Por muito tempo, o mercado do vinho foi guiado quase exclusivamente por tradição, reputação e origem. Esses fatores continuam relevantes, mas hoje não são mais suficientes. O vinho passou a ser guiado também por estoque, giro e eficiência comercial.
Um artigo recente publicado no Financial Times, assinado por Jancis Robinson, uma das maiores autoridades em vinho do mundo, traz uma leitura clara: o mundo vive um excesso estrutural de vinho. Isso não é um detalhe técnico do mercado internacional. É uma mudança concreta que cria oportunidades reais, especialmente para bares e restaurantes.
A produção mundial hoje supera o consumo global. Isso não significa vinhos piores. Pelo contrário. Nos mercados tradicionais do vinho, como Europa, Argentina e Chile, observa-se um consumo menor em volume, porém com maior exigência por qualidade. As pessoas bebem menos litros, mas estão dispostas a pagar mais por bons vinhos. O desafio é que a engrenagem produtiva continua girando, gerando pressão de estoque.
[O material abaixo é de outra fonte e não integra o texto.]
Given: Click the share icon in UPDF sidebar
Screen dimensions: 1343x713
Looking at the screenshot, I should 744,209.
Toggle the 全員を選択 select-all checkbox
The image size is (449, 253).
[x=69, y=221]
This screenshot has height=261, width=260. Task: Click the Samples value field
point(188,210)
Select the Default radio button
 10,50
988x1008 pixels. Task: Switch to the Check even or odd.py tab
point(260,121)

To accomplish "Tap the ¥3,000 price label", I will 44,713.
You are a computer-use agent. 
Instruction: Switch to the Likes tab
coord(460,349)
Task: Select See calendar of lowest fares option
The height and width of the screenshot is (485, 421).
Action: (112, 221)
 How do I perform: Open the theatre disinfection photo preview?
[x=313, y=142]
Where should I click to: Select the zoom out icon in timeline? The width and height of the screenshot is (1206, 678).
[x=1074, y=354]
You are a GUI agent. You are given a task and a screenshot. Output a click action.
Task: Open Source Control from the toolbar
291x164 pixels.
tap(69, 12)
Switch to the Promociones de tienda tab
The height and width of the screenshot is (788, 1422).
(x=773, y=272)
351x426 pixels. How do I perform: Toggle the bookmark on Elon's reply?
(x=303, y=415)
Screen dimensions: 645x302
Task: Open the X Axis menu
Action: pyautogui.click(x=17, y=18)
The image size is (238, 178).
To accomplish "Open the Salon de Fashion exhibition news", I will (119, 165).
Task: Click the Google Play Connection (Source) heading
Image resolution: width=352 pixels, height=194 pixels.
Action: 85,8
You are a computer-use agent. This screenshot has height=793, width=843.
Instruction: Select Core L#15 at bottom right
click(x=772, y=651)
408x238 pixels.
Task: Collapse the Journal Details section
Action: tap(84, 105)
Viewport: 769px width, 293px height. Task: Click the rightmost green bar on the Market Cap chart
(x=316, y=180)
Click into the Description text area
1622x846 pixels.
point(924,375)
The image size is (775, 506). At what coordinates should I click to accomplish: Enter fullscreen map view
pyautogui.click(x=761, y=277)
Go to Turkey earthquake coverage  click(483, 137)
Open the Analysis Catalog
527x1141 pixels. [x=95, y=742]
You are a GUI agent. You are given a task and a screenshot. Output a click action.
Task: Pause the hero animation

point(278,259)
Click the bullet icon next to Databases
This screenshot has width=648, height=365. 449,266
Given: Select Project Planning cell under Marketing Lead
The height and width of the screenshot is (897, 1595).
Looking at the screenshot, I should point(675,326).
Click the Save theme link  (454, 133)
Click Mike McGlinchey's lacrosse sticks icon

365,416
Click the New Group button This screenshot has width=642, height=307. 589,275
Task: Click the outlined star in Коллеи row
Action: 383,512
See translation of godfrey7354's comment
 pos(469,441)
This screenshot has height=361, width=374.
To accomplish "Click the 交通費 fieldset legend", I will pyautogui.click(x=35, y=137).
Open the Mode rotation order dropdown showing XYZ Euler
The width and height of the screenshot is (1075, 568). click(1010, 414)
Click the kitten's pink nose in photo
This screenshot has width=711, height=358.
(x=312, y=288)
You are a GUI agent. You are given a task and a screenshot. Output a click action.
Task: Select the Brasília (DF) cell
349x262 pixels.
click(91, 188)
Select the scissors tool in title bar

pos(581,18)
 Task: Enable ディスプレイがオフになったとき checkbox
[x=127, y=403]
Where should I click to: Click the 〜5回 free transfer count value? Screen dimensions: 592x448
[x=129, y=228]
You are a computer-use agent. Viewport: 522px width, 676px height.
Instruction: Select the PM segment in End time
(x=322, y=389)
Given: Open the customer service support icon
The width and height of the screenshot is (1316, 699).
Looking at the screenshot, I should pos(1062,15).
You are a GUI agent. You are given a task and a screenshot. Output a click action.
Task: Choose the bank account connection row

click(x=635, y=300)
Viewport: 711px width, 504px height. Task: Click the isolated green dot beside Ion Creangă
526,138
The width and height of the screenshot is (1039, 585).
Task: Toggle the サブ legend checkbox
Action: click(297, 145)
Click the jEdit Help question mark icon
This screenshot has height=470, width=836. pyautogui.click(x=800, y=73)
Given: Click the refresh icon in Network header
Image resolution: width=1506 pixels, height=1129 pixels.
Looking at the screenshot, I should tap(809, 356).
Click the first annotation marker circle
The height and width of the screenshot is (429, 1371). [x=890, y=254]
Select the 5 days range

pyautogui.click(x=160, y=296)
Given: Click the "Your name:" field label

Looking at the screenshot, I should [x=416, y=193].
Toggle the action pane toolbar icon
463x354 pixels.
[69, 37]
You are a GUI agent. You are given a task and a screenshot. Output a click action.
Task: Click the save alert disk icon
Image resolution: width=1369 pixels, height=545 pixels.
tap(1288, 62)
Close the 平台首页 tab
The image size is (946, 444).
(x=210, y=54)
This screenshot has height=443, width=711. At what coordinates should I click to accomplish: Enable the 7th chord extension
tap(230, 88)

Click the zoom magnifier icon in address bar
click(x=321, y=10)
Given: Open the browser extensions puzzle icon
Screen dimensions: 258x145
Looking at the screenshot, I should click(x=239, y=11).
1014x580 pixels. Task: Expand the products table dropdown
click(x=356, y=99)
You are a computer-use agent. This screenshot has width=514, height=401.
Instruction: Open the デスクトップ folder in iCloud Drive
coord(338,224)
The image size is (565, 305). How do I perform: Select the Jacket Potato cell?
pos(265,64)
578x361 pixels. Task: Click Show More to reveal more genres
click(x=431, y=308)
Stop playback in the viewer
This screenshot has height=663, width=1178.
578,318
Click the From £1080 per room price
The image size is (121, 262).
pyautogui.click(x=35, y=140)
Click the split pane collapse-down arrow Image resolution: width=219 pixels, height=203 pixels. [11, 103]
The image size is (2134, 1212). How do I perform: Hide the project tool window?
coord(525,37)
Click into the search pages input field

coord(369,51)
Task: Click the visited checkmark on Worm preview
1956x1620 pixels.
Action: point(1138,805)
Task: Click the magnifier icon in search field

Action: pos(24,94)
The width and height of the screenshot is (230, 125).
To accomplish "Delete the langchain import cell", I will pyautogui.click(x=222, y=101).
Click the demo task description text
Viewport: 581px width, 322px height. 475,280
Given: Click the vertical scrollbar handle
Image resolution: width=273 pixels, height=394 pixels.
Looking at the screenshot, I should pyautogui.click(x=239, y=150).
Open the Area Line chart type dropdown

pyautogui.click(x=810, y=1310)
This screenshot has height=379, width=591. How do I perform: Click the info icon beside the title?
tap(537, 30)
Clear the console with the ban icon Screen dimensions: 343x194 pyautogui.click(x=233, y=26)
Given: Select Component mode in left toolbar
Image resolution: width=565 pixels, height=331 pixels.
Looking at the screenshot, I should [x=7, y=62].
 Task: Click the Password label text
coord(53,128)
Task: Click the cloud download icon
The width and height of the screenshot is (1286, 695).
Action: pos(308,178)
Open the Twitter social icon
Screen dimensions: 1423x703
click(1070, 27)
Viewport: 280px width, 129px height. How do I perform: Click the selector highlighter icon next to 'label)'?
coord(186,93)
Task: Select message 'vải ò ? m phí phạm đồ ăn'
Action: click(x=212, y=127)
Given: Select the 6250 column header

O vinho, diferente de outras bebidas, é financeiramente perecível. Não é simples interromper a produção, nem todo vinho pode envelhecer por anos, e estocar custa caro, imobilizando capital. Estima-se que cerca de 70% dos vinhos produzidos no mundo sejam pensados para consumo entre um e três anos. Brancos, rosés, espumantes e tintos leves precisam girar. Caso contrário, tornam-se rapidamente um problema financeiro para quem produz.
Diante desse cenário, países como Austrália, Nova Zelândia, Espanha, Itália, Argentina e Chile enfrentam pressão de estoque. A reação do mercado é previsível: maior agressividade comercial, mais promoções, melhores condições de negociação e busca por novos mercados. É exatamente nesse ponto que o Brasil entra com força no radar internacional.
O Brasil reúne três fatores estratégicos: crescimento recente do consumo, um mercado ainda em amadurecimento e forte presença de vinhos importados. Mas há um dado que muda completamente a leitura desse cenário: apenas cerca de 8% dos bares e restaurantes brasileiros trabalham o vinho de forma estruturada em suas cartas. Isso significa que mais de 90% do canal ainda está disponível para desenvolvimento.
Para produtores, importadores e distribuidores, isso representa uma enorme oportunidade de expansão no canal on-trade. Para bares e restaurantes, representa algo ainda mais relevante: acesso a mais oferta, melhores condições comerciais e maior poder de negociação, justamente em uma categoria que é historicamente a mais rentável da operação.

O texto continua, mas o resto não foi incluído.